**Supplied data:**
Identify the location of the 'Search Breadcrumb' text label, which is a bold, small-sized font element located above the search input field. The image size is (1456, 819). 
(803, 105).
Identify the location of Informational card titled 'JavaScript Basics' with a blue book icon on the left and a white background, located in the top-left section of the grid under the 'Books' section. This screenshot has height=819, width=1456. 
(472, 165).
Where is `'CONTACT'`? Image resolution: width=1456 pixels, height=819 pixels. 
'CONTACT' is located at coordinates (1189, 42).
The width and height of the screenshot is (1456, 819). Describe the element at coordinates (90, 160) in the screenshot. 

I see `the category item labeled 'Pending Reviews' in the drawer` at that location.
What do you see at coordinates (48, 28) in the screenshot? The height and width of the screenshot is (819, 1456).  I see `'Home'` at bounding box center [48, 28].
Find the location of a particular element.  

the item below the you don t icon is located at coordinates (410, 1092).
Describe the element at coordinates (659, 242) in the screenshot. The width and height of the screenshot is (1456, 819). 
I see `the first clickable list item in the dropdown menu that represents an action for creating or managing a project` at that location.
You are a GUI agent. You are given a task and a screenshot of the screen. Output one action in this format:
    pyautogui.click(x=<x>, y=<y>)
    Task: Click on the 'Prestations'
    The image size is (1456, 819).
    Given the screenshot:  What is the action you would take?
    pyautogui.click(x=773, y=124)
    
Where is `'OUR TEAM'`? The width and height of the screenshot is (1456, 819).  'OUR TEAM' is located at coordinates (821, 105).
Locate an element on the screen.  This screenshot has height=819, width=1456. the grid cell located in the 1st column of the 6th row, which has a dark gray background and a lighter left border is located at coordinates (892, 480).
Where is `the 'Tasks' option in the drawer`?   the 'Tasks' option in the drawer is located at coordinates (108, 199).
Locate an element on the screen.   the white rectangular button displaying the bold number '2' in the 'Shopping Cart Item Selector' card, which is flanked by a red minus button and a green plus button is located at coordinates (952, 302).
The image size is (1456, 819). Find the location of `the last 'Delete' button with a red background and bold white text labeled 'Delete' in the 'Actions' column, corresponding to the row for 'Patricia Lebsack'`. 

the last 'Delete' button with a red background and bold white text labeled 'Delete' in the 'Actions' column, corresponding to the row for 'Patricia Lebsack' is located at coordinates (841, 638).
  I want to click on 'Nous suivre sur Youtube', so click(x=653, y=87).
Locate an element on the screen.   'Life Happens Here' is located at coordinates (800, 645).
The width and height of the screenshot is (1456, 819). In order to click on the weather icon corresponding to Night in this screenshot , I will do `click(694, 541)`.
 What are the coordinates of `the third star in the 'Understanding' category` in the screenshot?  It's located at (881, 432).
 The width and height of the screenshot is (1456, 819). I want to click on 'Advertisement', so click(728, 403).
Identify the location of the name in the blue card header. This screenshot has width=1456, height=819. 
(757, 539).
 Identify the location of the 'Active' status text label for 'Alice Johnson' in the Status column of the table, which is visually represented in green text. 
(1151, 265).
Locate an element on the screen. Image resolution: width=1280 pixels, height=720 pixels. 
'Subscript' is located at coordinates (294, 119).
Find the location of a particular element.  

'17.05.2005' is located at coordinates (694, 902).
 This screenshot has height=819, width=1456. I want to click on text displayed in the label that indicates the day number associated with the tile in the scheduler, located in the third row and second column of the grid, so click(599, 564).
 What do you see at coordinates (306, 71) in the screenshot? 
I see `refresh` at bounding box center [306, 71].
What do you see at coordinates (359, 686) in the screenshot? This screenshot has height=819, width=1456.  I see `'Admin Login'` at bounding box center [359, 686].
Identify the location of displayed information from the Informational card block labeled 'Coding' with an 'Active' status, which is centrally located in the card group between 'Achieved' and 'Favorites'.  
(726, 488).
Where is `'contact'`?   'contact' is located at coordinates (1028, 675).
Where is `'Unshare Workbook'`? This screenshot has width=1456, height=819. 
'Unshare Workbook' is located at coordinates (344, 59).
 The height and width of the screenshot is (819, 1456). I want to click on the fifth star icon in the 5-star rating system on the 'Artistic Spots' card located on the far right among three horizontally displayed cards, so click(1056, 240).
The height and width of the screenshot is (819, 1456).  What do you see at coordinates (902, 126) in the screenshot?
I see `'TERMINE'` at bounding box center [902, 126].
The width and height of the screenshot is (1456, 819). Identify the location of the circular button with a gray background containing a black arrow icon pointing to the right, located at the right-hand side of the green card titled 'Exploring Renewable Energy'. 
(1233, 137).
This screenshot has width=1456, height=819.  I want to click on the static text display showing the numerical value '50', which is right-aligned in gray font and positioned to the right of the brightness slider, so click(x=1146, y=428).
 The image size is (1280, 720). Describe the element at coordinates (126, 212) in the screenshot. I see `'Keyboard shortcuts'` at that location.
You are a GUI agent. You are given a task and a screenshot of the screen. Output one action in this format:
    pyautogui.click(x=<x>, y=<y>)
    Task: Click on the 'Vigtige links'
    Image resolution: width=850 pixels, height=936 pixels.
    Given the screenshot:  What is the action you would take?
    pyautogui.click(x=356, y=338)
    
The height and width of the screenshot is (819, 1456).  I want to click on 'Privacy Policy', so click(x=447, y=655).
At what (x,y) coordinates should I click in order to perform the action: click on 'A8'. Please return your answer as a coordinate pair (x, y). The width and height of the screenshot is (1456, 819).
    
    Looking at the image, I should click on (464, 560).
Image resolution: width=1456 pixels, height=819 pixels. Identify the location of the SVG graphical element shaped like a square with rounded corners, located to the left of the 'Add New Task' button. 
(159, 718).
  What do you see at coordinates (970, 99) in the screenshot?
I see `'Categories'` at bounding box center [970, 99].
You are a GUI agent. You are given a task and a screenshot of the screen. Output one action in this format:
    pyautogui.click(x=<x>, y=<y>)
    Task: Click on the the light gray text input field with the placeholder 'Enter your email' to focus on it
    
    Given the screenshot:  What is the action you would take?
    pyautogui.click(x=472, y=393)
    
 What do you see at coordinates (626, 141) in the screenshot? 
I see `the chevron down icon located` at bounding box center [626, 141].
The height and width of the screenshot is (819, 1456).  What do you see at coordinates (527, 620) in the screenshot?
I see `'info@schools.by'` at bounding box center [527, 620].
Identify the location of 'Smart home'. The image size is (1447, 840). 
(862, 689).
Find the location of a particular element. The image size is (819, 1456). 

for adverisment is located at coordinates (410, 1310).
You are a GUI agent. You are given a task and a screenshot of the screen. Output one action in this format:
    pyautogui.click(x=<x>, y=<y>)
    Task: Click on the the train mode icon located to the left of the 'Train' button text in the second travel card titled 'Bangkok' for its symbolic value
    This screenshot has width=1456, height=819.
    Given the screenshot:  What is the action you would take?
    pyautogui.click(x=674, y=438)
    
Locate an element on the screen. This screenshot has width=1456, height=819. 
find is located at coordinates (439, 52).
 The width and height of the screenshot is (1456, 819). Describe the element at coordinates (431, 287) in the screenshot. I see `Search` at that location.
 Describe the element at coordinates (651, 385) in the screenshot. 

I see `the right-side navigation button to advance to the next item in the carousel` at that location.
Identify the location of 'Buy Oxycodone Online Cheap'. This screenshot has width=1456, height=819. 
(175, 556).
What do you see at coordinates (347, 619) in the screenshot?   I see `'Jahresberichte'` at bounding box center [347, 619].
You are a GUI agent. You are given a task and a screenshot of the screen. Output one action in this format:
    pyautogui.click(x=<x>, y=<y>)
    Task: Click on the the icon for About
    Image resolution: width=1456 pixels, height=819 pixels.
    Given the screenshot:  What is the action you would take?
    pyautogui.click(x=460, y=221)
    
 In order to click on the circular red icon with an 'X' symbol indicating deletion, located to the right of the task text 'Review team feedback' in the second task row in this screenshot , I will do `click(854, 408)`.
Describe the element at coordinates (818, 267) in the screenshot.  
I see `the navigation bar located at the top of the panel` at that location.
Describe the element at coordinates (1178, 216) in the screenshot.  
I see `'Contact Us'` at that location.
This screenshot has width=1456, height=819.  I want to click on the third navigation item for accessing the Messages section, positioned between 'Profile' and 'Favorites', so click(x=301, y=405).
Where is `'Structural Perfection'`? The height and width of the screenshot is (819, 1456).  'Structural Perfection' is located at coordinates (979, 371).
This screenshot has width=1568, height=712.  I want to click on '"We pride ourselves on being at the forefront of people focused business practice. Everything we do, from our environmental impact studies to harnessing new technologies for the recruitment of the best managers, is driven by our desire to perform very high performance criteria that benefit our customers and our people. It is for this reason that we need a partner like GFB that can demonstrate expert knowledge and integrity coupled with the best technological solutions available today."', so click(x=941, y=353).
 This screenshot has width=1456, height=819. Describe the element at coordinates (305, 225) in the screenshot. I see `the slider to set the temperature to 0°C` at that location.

**What needs to be done:**
Write out the entries from the first one through the line that contains "(803, 105).", replacing "bold" with "heavy" and leaving everything else unchanged.

**Full response:**
Identify the location of the 'Search Breadcrumb' text label, which is a heavy, small-sized font element located above the search input field. The image size is (1456, 819). 
(803, 105).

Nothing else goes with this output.